Try new candidate combinations for clustered guide stars

jeanconn commented 5 years ago

This PR takes steps to try different candidate star combinations to attempt to satisfy 3 checks that the guide stars are not too "clustered".

jeanconn commented 5 years ago

I've got a set of 400 for which the code works. "Fixed" was probably to strong for a statement for the resulting catalog; what I'll really need to do is run all the final optimized catalogs through aca_preview and see what else the optimization might break.

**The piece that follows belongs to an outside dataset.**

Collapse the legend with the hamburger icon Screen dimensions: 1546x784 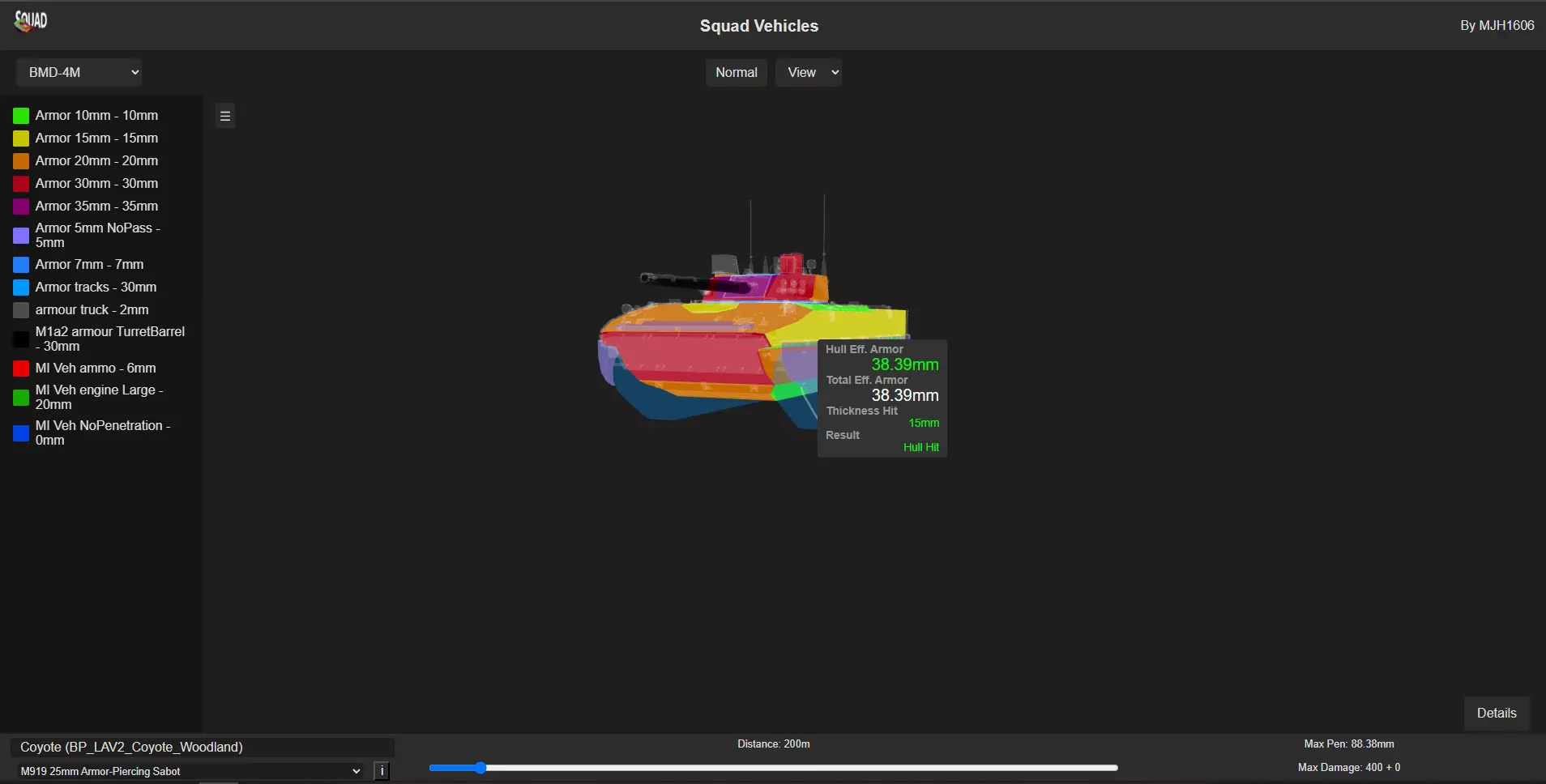[225, 116]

jeanconn commented 5 years ago

@taldcroft mentioned that the combination checking there might be value in trying the first "next" candidate as a possible replacement for more of the earlier stars sooner in the sort. My understandings is right now we've got

a)

0 1 2 3 4 0 1 2 3 5 0 1 2 3 6 0 1 2 3 7

And there could be value to

b)

0 1 2 3 4 0 1 2 3 5 0 1 2 4 5 0 1 3 4 5

I think I'm leaning a bit more toward the plain combinations, because I think we don't want to hurry to get to replacing the "best" star with a star that didn't even make the first cut? But a hard problem. I don't have a really strong metric to move to prefer, say catalog

1 2 3 4 5

over

0 1 2 3 16

If our stage "labels" were more meaningful, if would be easier to at least optimize a bit by that (starting with the candidates that all share the "next candidate" stage only).

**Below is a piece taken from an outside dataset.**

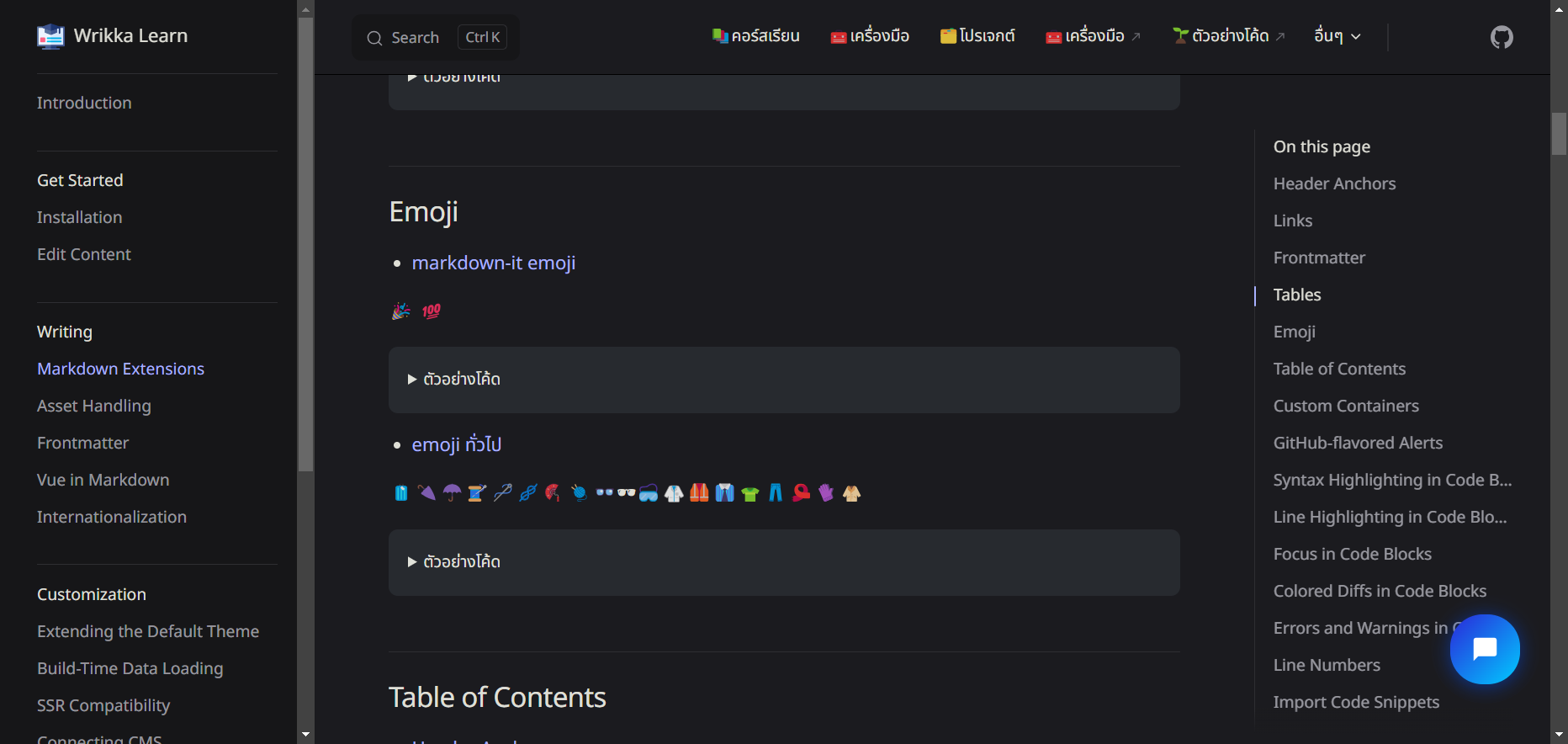Click the purple umbrella emoji
The height and width of the screenshot is (744, 1568).
[452, 493]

jeanconn commented 5 years ago

Also worth brainstorming in this thread what debugging information is going to be most helpful to the ACA reviewer in the guide report for a tricky catalog that has already been "optimized" by this code. I was shopping just adding an attribute to the catalog to track if the "not first choice" catalog was selected from the available candidates due to this optimization, and added some log messages.

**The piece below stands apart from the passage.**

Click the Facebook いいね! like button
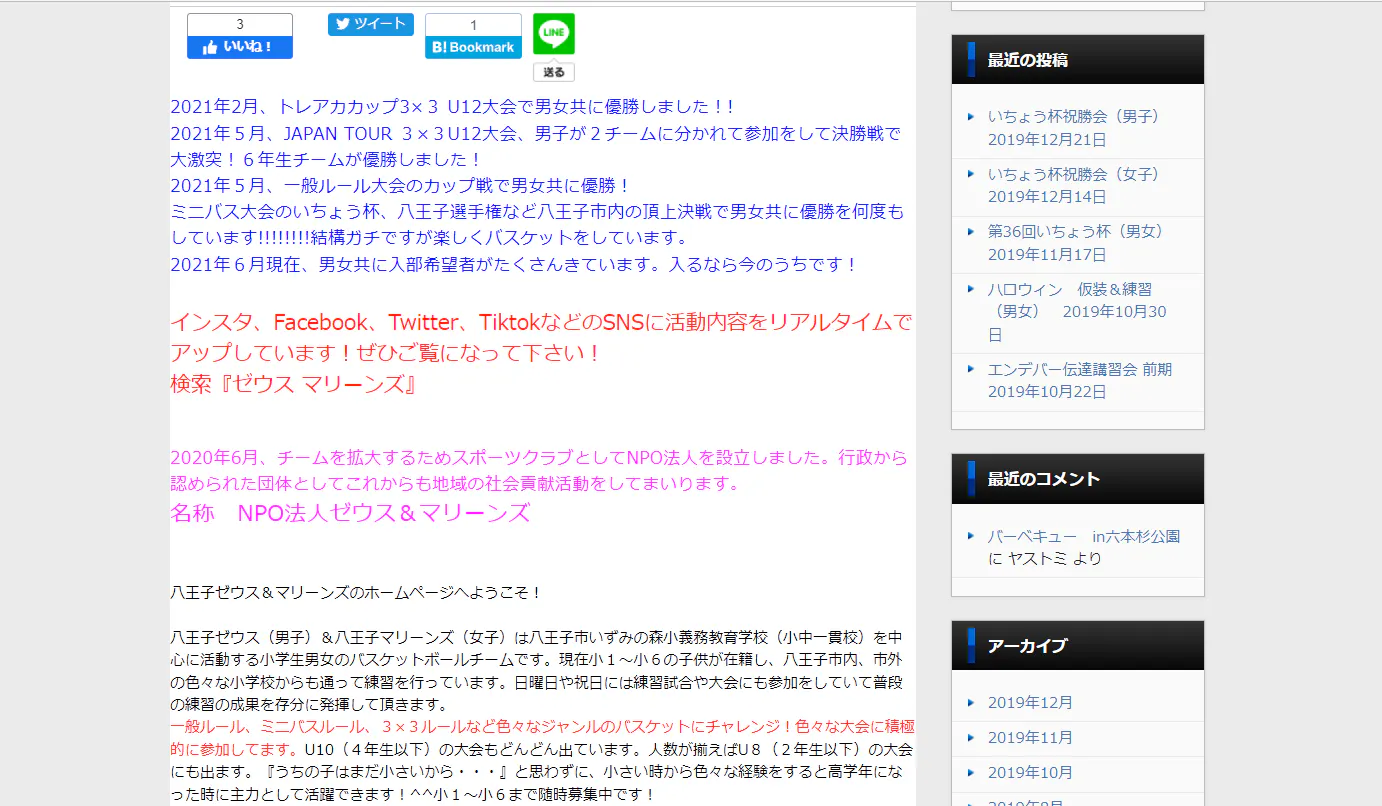Screen dimensions: 1382x806 click(239, 47)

Maybe something like added text "(not selected due to overall catalog issues (clusters))" as well.

jeanconn commented 5 years ago

And it looks like 2 observations (16147 and 19969) since 2006:001 get through optimization/fixes here with a catalog that still doesn't satisfy all checks. 16147 has only 6 candidates to start and fixes don't help enough.

And it looks like 19969 is due a bug most likely in the starcheck database but will review it in a proseco context as well.

In [21]: cat = get_aca_catalog(19969)
Obsid 19969 didn't satisfy the cluster checks after optimization
In [22]: cat.guides.n_guide
Out[22]: 2

jeanconn commented 5 years ago

For this PR, I think this combination selection works, but could use a hand making sure that the cache clearing is reasonable (and style bits like having reasonable variable names and useful docs/comments).

Then it needs tests.

For assessing possible improvements to the order in which we go through combinations, @taldcroft were you thinking something like reviewing guide_count of the first match for each combination-selection-algorithm (to vet the algorithm, not as part of the algorithm?

taldcroft commented 5 years ago

I think we should prefer 1 2 3 4 5 over 0 1 2 3 15. The rationale is that for the issue of a bad dr95, a single bad star is typically the culprit. Since the "5th" best star is on average brighter and has fewer problems than the "16th" best, the 1 2 3 4 5 catalog is, statistically, lower risk.

Another way to think about it: if you have 16 candidate stars (all nicely distributed). So 0 1 2 3 4 is the starting catalog. But then you find that star 0 must be excluded for some reason, so what is your next choice for the catalog? It would be 1 2 3 4 5, not 1 2 3 4 15.

And here is the code which is efficient and basically sorts the combinations by max(index).

from itertools import combinations

def index_combinations(n, m):
    seen = set()
    for n_tmp in range(m + 1, n + 1):
        for comb in combinations(range(n_tmp), m):
            if comb not in seen:
                seen.add(comb)
                yield comb

for comb in index_combinations(6, 3):
    print(comb, '  ', max(comb))
(0, 1, 2)    2
(0, 1, 3)    3
(0, 2, 3)    3
(1, 2, 3)    3
(0, 1, 4)    4
(0, 2, 4)    4
(0, 3, 4)    4
(1, 2, 4)    4
(1, 3, 4)    4
(2, 3, 4)    4
(0, 1, 5)    5
(0, 2, 5)    5
(0, 3, 5)    5
(0, 4, 5)    5
(1, 2, 5)    5
(1, 3, 5)    5
(1, 4, 5)    5
(2, 3, 5)    5
(2, 4, 5)    5
(3, 4, 5)    5

for comb in combinations(range(6), 3):
    print(comb, '  ', max(comb))
(0, 1, 2)    2
(0, 1, 3)    3
(0, 1, 4)    4
(0, 1, 5)    5
(0, 2, 3)    3
(0, 2, 4)    4
(0, 2, 5)    5
(0, 3, 4)    4
(0, 3, 5)    5
(0, 4, 5)    5
(1, 2, 3)    3
(1, 2, 4)    4
(1, 2, 5)    5
(1, 3, 4)    4
(1, 3, 5)    5
(1, 4, 5)    5
(2, 3, 4)    4
(2, 3, 5)    5
(2, 4, 5)    5
(3, 4, 5)    5

taldcroft commented 5 years ago

I was shopping just adding an attribute to the catalog to track if the "not first choice" catalog was selected from the available candidates due to this optimization, and added some log messages.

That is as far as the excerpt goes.